== Exercise data
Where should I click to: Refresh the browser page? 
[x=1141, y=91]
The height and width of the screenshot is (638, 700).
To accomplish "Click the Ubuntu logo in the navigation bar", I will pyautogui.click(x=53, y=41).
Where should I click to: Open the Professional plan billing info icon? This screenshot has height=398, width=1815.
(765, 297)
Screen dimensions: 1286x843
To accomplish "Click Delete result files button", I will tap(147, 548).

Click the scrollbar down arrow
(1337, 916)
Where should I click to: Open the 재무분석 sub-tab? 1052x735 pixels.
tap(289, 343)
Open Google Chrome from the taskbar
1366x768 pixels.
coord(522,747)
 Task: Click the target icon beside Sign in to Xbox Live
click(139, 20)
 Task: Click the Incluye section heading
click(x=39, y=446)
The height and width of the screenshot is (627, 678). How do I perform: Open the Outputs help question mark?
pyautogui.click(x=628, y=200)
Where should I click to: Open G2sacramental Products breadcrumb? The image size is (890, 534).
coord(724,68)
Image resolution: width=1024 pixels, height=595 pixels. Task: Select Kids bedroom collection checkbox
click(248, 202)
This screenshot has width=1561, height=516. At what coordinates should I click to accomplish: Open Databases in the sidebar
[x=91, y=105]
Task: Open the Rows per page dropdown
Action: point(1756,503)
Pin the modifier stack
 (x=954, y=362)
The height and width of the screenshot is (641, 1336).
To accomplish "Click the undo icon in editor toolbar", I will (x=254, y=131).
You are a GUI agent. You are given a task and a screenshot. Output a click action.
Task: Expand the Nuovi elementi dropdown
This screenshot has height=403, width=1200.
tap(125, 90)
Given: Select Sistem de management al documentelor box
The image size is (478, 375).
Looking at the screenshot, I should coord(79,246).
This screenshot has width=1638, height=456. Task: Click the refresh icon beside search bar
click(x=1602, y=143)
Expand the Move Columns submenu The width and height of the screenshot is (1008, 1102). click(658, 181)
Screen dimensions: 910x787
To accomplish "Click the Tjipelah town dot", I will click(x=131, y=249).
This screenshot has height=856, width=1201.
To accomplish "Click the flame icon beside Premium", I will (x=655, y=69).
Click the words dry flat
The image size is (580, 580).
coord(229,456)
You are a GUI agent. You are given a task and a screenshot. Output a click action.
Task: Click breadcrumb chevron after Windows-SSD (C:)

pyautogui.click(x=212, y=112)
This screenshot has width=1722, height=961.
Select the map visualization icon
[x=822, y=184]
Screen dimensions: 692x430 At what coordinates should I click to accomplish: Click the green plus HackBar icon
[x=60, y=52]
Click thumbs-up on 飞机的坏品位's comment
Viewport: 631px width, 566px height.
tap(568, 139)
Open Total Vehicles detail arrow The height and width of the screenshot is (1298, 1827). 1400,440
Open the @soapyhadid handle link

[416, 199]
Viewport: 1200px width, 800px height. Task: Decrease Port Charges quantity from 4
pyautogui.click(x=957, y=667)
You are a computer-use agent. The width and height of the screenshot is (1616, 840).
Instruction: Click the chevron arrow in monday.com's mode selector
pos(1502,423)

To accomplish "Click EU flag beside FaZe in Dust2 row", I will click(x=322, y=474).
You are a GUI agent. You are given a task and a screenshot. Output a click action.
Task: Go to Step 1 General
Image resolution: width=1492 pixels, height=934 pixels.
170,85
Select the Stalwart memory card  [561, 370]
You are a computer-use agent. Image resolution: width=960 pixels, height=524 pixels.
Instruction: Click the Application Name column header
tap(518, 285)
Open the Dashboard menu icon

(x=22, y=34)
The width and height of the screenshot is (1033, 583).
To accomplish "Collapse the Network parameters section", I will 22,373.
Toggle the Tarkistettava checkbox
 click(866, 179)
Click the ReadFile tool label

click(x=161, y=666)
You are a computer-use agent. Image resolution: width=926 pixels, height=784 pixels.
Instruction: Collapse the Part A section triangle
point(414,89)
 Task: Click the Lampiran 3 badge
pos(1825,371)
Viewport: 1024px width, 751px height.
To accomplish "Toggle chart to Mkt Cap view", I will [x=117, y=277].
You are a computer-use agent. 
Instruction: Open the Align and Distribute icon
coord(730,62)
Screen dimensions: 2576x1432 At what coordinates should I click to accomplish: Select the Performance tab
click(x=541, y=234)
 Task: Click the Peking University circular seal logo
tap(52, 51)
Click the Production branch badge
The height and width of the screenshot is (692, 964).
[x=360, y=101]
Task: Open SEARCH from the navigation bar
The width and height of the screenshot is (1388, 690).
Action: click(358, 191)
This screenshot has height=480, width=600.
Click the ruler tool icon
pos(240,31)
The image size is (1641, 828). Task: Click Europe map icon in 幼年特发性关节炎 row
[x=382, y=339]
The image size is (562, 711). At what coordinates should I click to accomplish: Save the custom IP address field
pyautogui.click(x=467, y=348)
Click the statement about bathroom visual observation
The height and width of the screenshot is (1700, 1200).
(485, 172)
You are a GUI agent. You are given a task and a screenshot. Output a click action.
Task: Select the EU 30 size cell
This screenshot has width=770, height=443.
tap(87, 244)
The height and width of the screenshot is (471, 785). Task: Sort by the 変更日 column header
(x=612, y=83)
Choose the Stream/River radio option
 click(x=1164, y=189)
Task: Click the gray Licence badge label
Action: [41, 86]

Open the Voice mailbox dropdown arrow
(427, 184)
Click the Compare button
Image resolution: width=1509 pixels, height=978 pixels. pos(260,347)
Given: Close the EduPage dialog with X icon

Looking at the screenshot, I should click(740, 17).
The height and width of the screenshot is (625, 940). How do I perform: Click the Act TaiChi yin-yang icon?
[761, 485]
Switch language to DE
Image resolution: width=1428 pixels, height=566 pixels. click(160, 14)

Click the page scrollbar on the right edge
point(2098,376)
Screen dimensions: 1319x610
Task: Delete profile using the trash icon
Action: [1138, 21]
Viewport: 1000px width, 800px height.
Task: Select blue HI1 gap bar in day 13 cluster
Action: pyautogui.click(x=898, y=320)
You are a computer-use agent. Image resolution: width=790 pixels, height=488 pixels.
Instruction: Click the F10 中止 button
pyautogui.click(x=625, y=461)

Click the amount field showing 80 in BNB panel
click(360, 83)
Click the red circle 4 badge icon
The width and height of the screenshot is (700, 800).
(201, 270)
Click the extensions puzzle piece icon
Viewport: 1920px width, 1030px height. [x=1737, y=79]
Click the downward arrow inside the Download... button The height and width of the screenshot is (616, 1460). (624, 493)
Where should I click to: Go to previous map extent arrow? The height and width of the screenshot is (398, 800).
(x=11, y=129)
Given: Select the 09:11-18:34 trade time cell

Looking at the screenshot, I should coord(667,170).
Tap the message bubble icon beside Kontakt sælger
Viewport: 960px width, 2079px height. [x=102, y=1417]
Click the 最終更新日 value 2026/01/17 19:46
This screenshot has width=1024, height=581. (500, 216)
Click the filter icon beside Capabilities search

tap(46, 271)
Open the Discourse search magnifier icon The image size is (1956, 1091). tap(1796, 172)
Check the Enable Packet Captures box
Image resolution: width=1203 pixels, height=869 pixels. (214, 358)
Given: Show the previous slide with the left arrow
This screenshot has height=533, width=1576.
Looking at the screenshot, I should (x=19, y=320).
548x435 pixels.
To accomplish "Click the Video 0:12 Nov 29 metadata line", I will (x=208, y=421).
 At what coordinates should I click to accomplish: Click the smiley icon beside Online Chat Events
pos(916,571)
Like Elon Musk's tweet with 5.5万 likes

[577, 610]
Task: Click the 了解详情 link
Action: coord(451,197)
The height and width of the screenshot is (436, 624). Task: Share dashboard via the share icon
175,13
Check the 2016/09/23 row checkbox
====
Stated exercise
Give the lines above as a numbered list, starting at the first line and ending at the line that contains "(x=954, y=362)", with blank lines omitted.

Result for this task
1. Where should I click to: Refresh the browser page? 
2. [x=1141, y=91]
3. The height and width of the screenshot is (638, 700).
4. To accomplish "Click the Ubuntu logo in the navigation bar", I will pyautogui.click(x=53, y=41).
5. Where should I click to: Open the Professional plan billing info icon? This screenshot has height=398, width=1815.
6. (765, 297)
7. Screen dimensions: 1286x843
8. To accomplish "Click Delete result files button", I will tap(147, 548).
9. Click the scrollbar down arrow
10. (1337, 916)
11. Where should I click to: Open the 재무분석 sub-tab? 1052x735 pixels.
12. tap(289, 343)
13. Open Google Chrome from the taskbar
14. 1366x768 pixels.
15. coord(522,747)
16.  Task: Click the target icon beside Sign in to Xbox Live
17. click(139, 20)
18.  Task: Click the Incluye section heading
19. click(x=39, y=446)
20. The height and width of the screenshot is (627, 678). How do I perform: Open the Outputs help question mark?
21. pyautogui.click(x=628, y=200)
22. Where should I click to: Open G2sacramental Products breadcrumb? The image size is (890, 534).
23. coord(724,68)
24. Image resolution: width=1024 pixels, height=595 pixels. Task: Select Kids bedroom collection checkbox
25. click(248, 202)
26. This screenshot has width=1561, height=516. At what coordinates should I click to accomplish: Open Databases in the sidebar
27. [x=91, y=105]
28. Task: Open the Rows per page dropdown
29. Action: point(1756,503)
30. Pin the modifier stack
31.  (x=954, y=362)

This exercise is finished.